Inflection, a well-funded AI startup aiming to create “personal AI for everyone,” has taken the wraps off the large language model powering its Pi conversational agent. It’s hard to evaluate the quality of these things in any way, let alone objectively and systematically, but a little competition is a good thing.
Inflection-1, as the model is called, is of roughly GPT-3.5 (AKA ChatGPT) size and capabilities — as measured in the computing power used to train them. The company claims that it’s competitive or superior with other models on this tier, backing it up with a “technical memo” describing some benchmarks it ran on its model, GPT-3.5, LLaMA, Chinchilla, and PaLM-540B.
According to the results they published, Inflection-1 indeed performs well on various measures, like middle- and high-school level exam tasks (think biology 101) and “common sense” benchmarks (things like “if Jack throws the ball on the roof, and Jill throws it back down, where is the ball?”). It mainly falls behind on coding, where GPT-3.5 beats it handily and, for comparison, GPT-4 smokes the competition; OpenAI’s biggest model is well known to have been a huge leap in quality there, so it’s no surprise.
Inflection notes that it expects to publish results for a larger model comparable to GPT-4 and PaLM-2(L), but no doubt they are waiting until the results are worth publishing. At any rate Inflection-2 or Inflection-1-XL or whatever is in the oven but not quite baked.

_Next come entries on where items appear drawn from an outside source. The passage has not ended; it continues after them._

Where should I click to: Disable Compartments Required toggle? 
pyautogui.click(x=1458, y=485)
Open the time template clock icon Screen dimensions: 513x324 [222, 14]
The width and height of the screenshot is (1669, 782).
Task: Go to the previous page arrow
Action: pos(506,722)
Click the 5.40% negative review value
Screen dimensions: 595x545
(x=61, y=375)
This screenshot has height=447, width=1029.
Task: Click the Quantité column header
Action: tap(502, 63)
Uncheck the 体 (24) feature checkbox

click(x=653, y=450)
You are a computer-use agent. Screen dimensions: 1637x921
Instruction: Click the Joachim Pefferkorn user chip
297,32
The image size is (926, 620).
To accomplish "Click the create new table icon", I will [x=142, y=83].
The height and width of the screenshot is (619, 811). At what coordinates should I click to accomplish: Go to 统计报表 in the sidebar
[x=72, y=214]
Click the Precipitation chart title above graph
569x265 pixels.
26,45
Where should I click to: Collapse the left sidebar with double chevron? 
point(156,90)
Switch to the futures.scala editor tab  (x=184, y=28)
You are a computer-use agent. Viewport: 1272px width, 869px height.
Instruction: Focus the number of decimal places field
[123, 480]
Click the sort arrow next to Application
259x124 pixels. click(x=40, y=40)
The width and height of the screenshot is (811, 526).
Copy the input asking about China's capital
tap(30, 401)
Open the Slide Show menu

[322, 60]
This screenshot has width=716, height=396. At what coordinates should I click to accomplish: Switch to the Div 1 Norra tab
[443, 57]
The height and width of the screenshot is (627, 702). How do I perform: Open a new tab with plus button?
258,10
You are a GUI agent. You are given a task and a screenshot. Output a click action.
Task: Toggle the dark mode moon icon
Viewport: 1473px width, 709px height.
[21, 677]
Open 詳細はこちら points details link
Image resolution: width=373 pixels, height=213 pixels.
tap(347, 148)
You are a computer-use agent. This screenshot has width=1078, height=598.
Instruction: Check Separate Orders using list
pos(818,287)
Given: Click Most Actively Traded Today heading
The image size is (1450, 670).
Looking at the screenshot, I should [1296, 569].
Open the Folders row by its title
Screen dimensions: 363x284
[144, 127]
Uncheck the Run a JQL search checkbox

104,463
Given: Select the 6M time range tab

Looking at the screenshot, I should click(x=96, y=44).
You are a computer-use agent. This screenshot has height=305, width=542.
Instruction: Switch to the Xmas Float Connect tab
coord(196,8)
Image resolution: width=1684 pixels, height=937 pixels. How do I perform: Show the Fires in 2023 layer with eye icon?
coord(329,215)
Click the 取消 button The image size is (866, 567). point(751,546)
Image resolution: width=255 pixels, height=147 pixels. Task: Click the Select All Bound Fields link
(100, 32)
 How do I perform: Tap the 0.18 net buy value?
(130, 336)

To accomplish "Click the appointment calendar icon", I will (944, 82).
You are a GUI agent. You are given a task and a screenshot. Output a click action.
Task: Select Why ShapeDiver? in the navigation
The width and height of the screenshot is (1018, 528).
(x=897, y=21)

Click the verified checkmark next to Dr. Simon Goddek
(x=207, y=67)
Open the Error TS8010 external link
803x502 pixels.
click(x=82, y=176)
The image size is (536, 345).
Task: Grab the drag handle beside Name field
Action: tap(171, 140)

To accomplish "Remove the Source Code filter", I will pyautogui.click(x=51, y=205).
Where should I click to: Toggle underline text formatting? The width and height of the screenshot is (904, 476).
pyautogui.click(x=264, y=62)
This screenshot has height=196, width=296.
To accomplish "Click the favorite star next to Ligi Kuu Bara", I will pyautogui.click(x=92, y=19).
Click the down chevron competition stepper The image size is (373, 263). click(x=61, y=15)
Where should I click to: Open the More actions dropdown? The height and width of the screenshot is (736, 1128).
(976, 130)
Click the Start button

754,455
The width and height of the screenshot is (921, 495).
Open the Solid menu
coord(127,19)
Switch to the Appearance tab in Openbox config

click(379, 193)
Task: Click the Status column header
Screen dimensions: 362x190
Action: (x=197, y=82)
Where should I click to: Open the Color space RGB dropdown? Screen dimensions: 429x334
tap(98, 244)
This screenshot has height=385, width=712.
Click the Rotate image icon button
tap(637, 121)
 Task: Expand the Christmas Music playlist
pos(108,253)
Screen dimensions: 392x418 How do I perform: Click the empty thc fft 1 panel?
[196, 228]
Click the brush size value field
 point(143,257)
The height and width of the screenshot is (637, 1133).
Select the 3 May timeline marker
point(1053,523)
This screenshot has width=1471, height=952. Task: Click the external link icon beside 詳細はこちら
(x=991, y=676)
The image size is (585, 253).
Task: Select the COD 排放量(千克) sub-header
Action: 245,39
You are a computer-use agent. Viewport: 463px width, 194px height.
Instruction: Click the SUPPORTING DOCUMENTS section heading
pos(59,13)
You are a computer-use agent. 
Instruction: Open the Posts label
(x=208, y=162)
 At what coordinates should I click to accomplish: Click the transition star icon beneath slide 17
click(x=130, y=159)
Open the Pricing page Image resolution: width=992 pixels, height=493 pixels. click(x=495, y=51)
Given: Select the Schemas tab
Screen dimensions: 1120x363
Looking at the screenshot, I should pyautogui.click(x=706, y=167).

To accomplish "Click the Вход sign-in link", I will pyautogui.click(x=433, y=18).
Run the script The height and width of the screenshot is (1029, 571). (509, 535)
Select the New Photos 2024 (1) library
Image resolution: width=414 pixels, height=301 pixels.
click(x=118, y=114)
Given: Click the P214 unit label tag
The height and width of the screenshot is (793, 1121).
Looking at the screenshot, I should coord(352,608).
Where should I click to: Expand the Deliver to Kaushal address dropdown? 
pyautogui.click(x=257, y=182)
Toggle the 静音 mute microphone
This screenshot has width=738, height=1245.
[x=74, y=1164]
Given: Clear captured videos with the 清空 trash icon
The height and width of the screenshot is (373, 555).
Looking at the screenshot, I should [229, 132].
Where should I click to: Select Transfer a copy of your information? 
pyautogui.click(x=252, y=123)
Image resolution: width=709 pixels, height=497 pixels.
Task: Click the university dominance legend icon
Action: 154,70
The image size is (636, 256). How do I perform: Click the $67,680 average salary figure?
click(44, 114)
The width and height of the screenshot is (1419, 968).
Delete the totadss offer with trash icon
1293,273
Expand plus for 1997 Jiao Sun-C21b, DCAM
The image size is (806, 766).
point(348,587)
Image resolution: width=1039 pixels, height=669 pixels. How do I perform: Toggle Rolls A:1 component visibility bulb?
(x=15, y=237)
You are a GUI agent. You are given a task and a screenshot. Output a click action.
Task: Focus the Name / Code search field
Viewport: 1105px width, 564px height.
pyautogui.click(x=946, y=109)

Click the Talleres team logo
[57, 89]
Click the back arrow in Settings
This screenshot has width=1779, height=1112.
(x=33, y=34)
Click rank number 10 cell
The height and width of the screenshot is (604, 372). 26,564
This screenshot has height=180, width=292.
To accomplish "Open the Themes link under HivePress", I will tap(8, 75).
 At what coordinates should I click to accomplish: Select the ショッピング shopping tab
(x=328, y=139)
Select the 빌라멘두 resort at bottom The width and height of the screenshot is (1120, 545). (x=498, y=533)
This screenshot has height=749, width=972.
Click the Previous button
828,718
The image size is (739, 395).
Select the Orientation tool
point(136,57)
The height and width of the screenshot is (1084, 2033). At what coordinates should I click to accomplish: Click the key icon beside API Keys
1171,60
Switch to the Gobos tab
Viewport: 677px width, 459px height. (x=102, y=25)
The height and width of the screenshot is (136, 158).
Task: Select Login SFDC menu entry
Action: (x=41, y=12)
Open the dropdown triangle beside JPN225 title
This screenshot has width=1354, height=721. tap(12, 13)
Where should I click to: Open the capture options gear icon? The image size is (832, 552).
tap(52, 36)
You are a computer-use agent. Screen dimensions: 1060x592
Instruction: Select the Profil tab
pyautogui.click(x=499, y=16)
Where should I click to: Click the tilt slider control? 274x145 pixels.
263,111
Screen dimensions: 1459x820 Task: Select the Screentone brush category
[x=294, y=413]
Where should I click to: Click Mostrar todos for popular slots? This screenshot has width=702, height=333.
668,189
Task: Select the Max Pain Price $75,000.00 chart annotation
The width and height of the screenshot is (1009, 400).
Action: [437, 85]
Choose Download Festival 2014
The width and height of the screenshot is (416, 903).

So far the community hasn’t hasn’t formally divided AI models into the machine learning equivalent of boxing weight classes, but the concepts do map to one another quite well. You don’t expect a flyweight to go up against a heavyweight, they’re practically different sports. Same with AI models: a small one isn’t as capable as a large one, but the small one runs efficiently on a phone while the large one requires a datacenter. It’s an apples to oranges thing.
It’s still too early to attempt such a thing, since the field is still comparatively young and there’s no real consensus on what sizes and shapes of AI model should be considered of a feather.
Ultimately for most of these models the proof of the pudding is in the tasting, of course, and until Inflection opens up its model to widespread use and independent evaluation, all its vaunted benchmarks must be taken with a grain of salt. If you want to give Pi a shot, you can just add it on one of your messaging apps, or chat with it online here.